We have a court order already in place for child support ( due to him having a child with another woman & I wanted to protect myself) until I knew what I wanted to do with our marriage. 

I look back now & think - what was I thinking? How did I think I could continue to be married to him & then have the constant reminder of his infidelity with his other child still in the picture ( & her mother - their relationship has since soured ) . 

When I consulted & hired a lawyer to do the support paperwork we discussed the various items that would have to be decided if we did divorce ( real estate division, assests, child custody & support, tax credits, holidays, etc) so I have a basic idea of somethings we will need to put onto paper.

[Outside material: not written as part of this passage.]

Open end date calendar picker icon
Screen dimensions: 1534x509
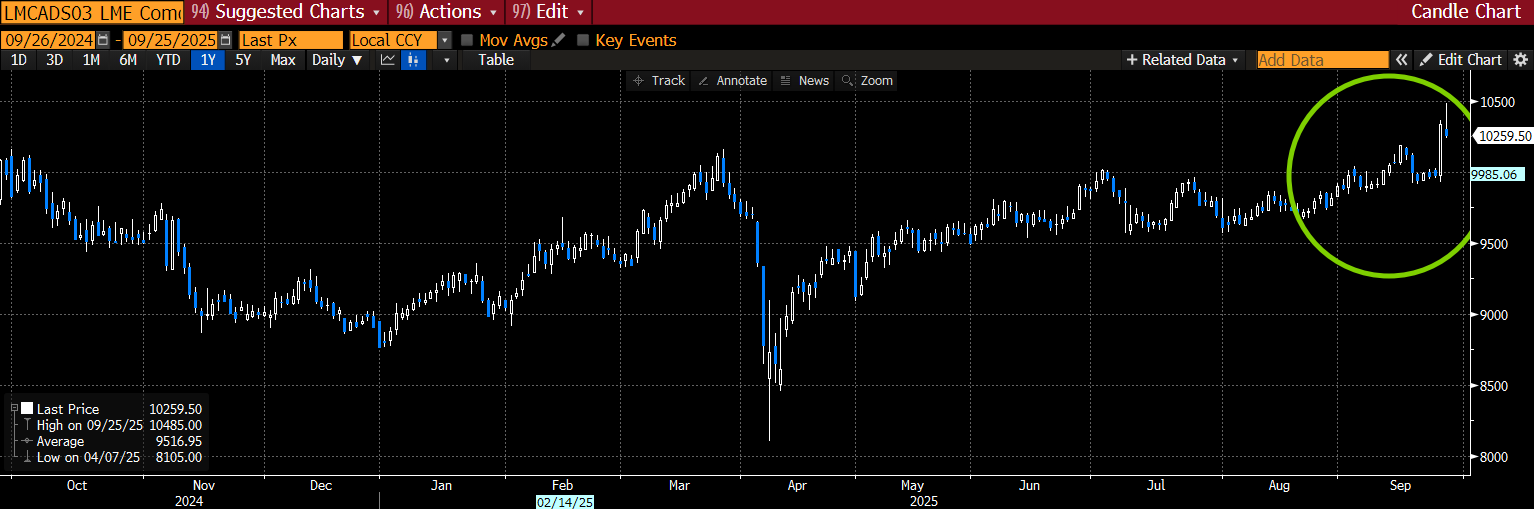pyautogui.click(x=225, y=40)
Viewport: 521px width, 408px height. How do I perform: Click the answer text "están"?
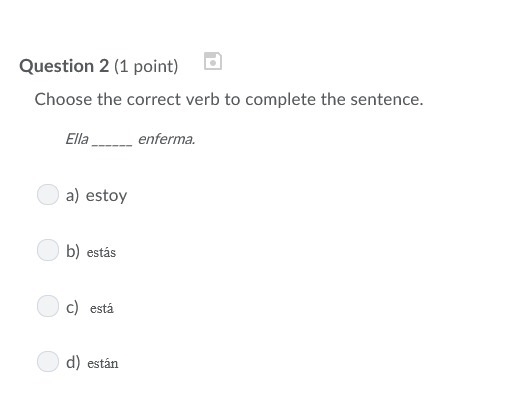click(x=103, y=363)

And my husband & I discussed a few of the above when we met a few weeks ago & seem to be on the same page with most items. 

Do you recommend consulting with a lawyer prior to mediation - to know your rights & be informed ( that is usually my style - knowledge is power - right?). 

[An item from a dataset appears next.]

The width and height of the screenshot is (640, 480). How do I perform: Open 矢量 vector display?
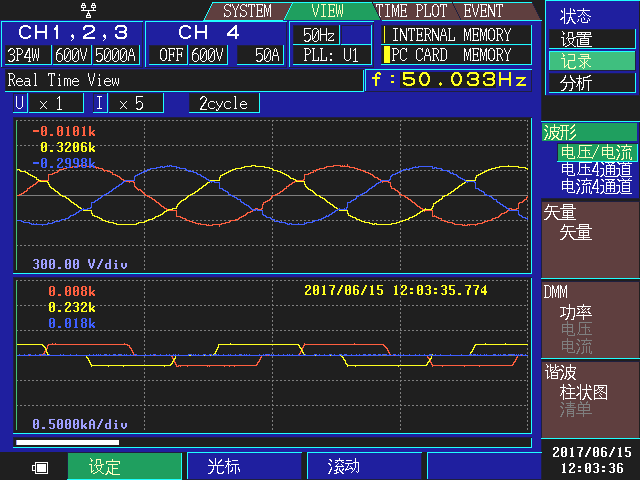point(576,232)
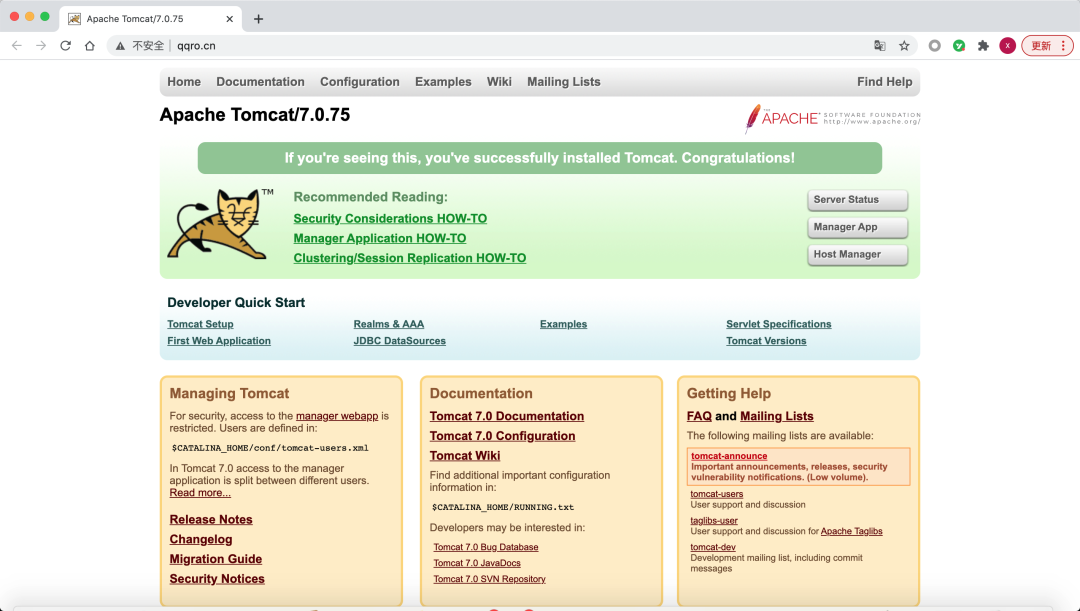Bookmark this page with the star icon
1080x611 pixels.
click(x=904, y=45)
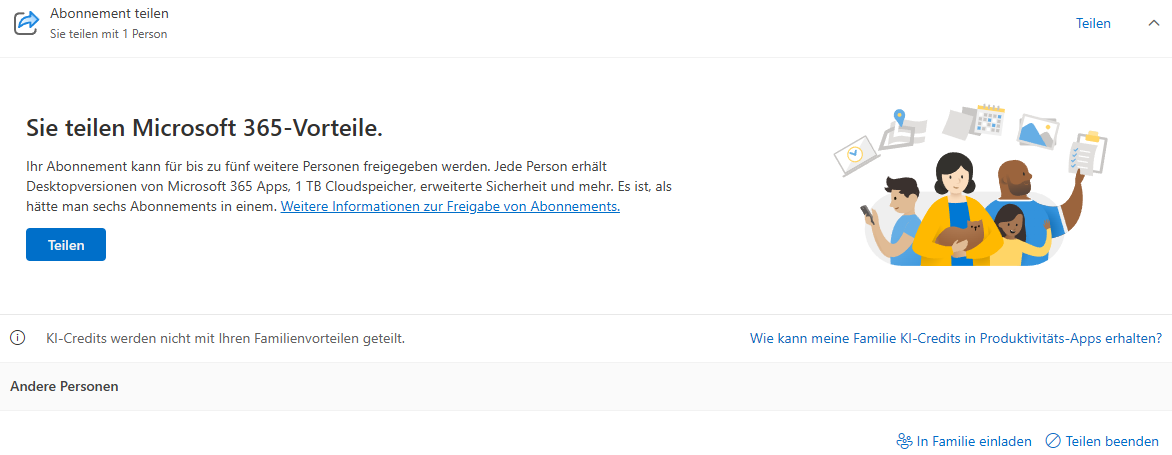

I have been procrastinating getting this whole process moving - someone need to kick me in the butt. I guess because I realize the "finality" of our marriage once we take this step. It has been a heart wreching decision but something I know needs to be done. 
I still care deeply for my husband & can be friendly with him but can no longer trust him like I used or should be able to as a spouse. There have just been too many lies, betrayal, deceit & another child- that can't be undone. 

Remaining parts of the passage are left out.